▶
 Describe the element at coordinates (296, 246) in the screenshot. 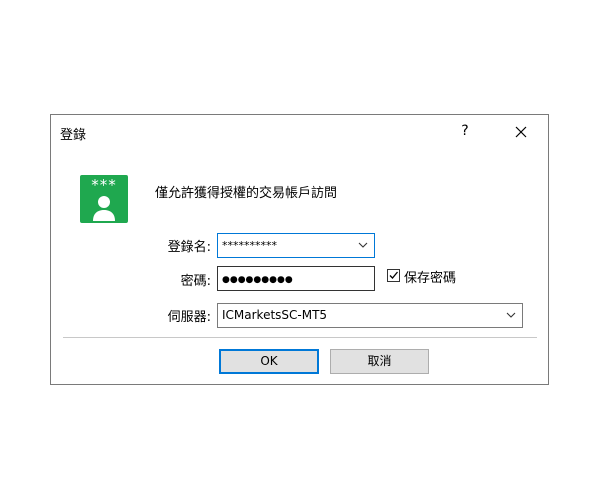

I see `login-combobox: **********` at that location.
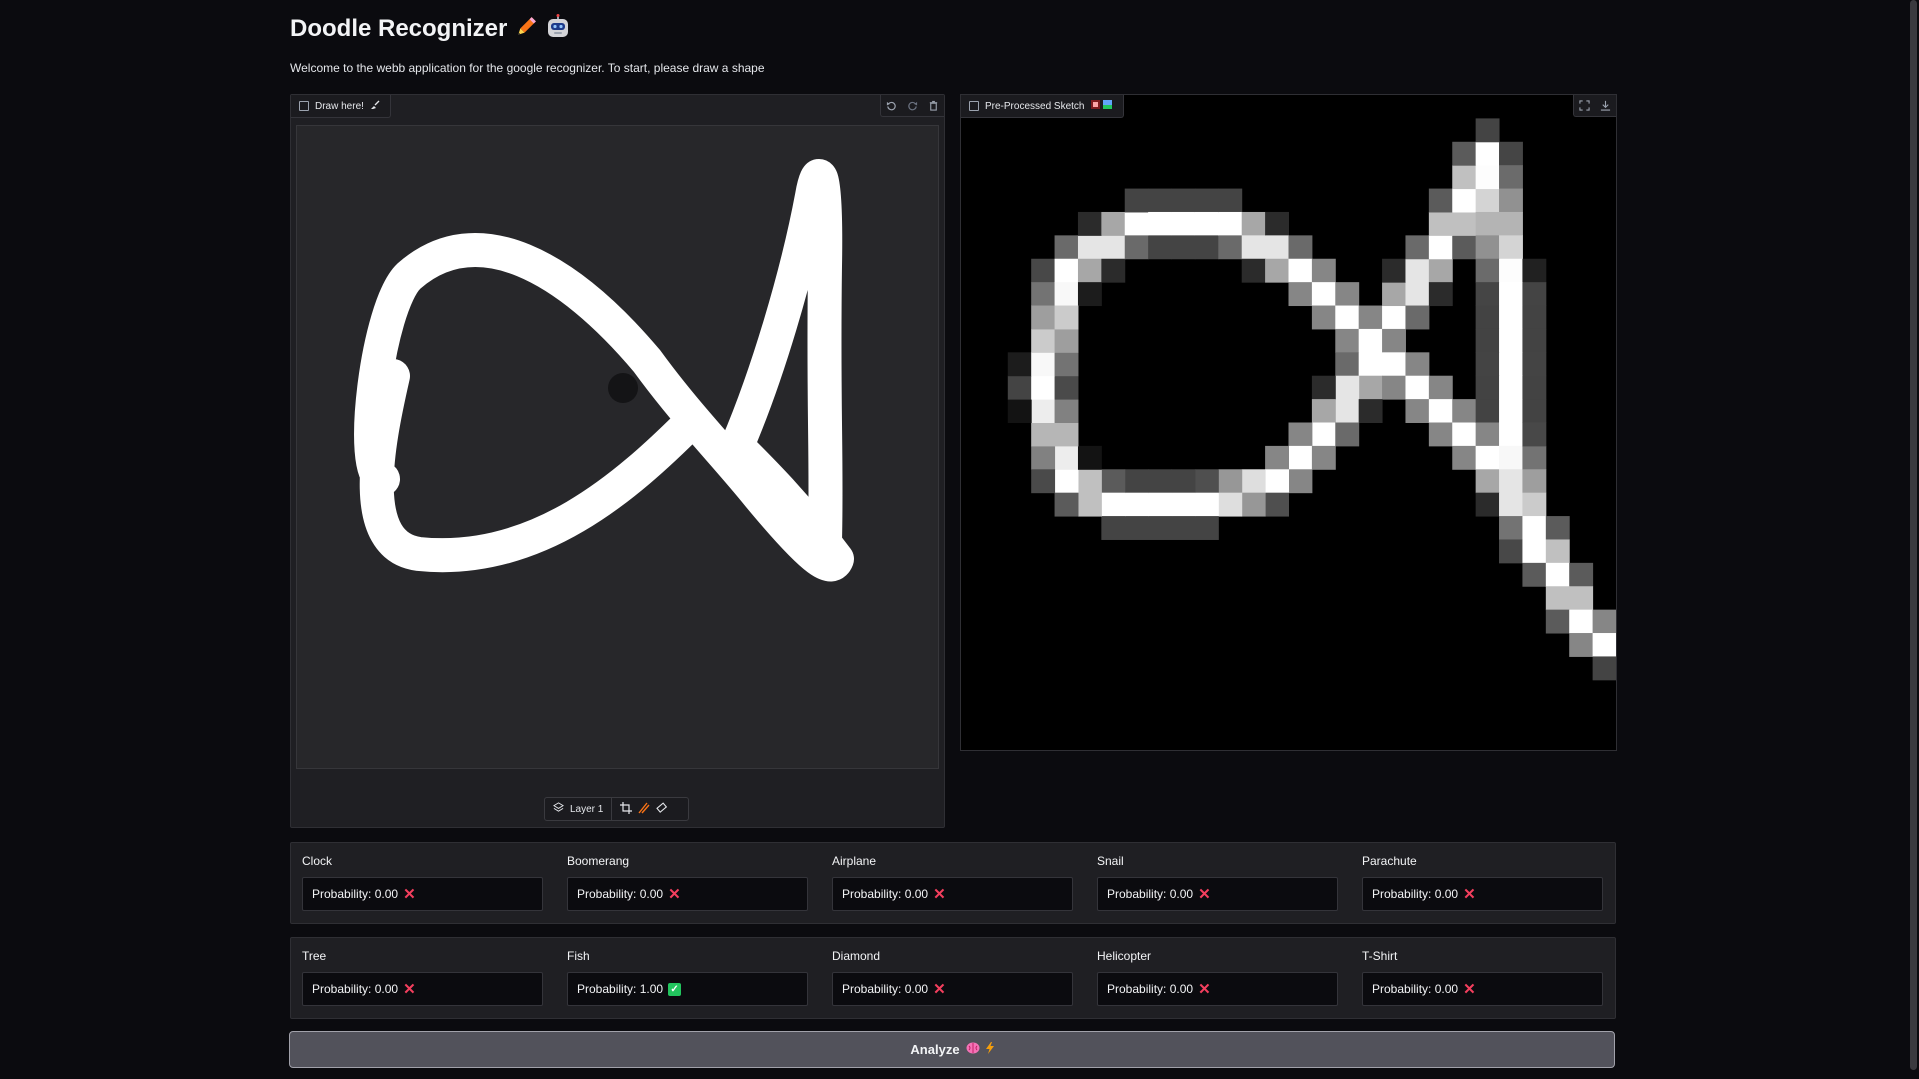  Describe the element at coordinates (417, 883) in the screenshot. I see `label-card-clock: Clock Probability: 0.00 ✕` at that location.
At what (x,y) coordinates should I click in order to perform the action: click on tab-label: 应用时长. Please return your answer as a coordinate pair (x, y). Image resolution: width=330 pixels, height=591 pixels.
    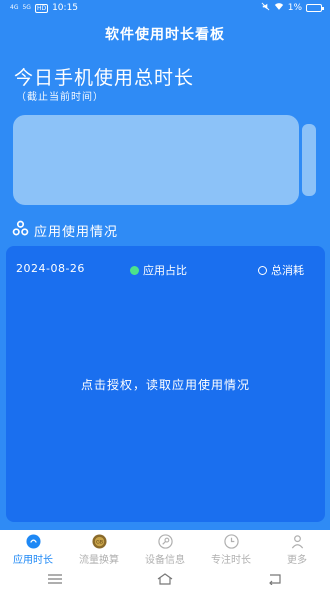
    Looking at the image, I should click on (33, 560).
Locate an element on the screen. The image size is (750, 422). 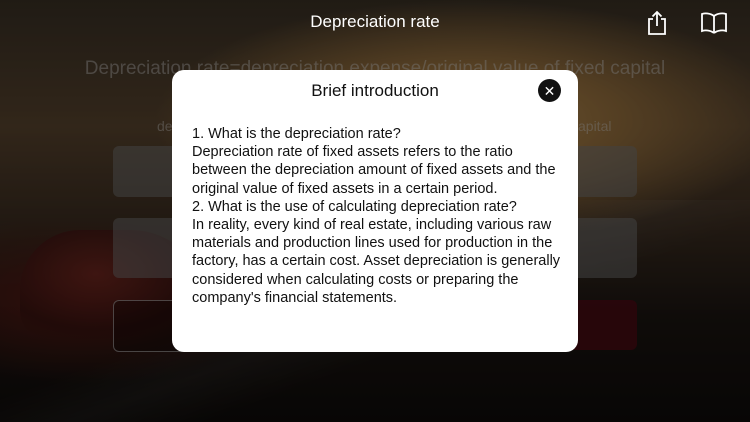
dialog-title: Brief introduction is located at coordinates (375, 90).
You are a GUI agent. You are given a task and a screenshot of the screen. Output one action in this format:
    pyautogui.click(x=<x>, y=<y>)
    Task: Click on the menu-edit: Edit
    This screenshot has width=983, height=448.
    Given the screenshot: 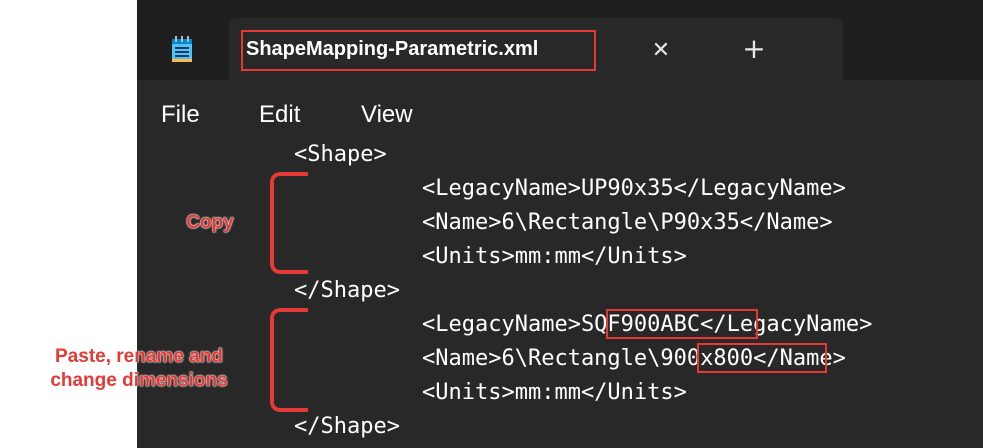 What is the action you would take?
    pyautogui.click(x=280, y=115)
    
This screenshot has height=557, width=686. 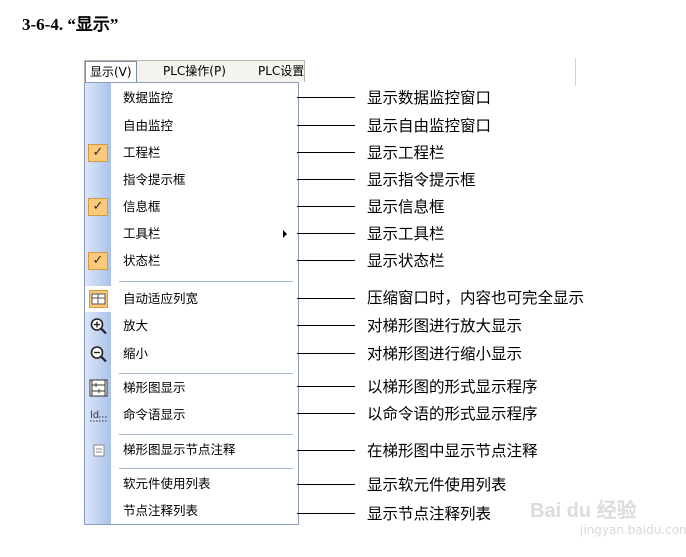 What do you see at coordinates (430, 98) in the screenshot?
I see `callout-text: 显示数据监控窗口` at bounding box center [430, 98].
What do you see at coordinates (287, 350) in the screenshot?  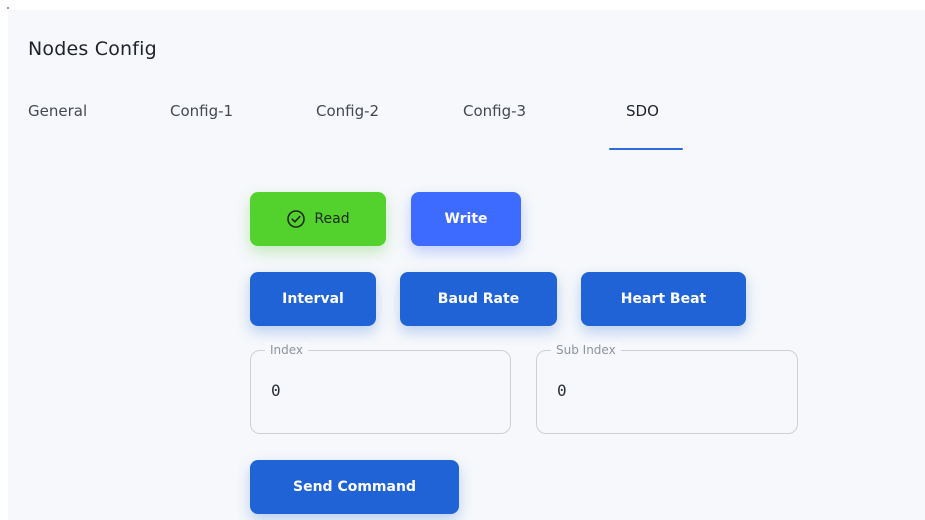 I see `index-field-label: Index` at bounding box center [287, 350].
◀
Update everything from the start of the records down to the line containing "Looking at the" by changing "Image resolution" to "Image size", keeping everything else the same. Leave the pictures out of your answer.

 Describe the element at coordinates (296, 246) in the screenshot. 

I see `login-combobox: **********` at that location.
  Describe the element at coordinates (417, 883) in the screenshot. I see `label-card-clock: Clock Probability: 0.00 ✕` at that location.
At what (x,y) coordinates should I click in order to perform the action: click on tab-label: 应用时长. Please return your answer as a coordinate pair (x, y). Image size: width=330 pixels, height=591 pixels.
    Looking at the image, I should click on (33, 560).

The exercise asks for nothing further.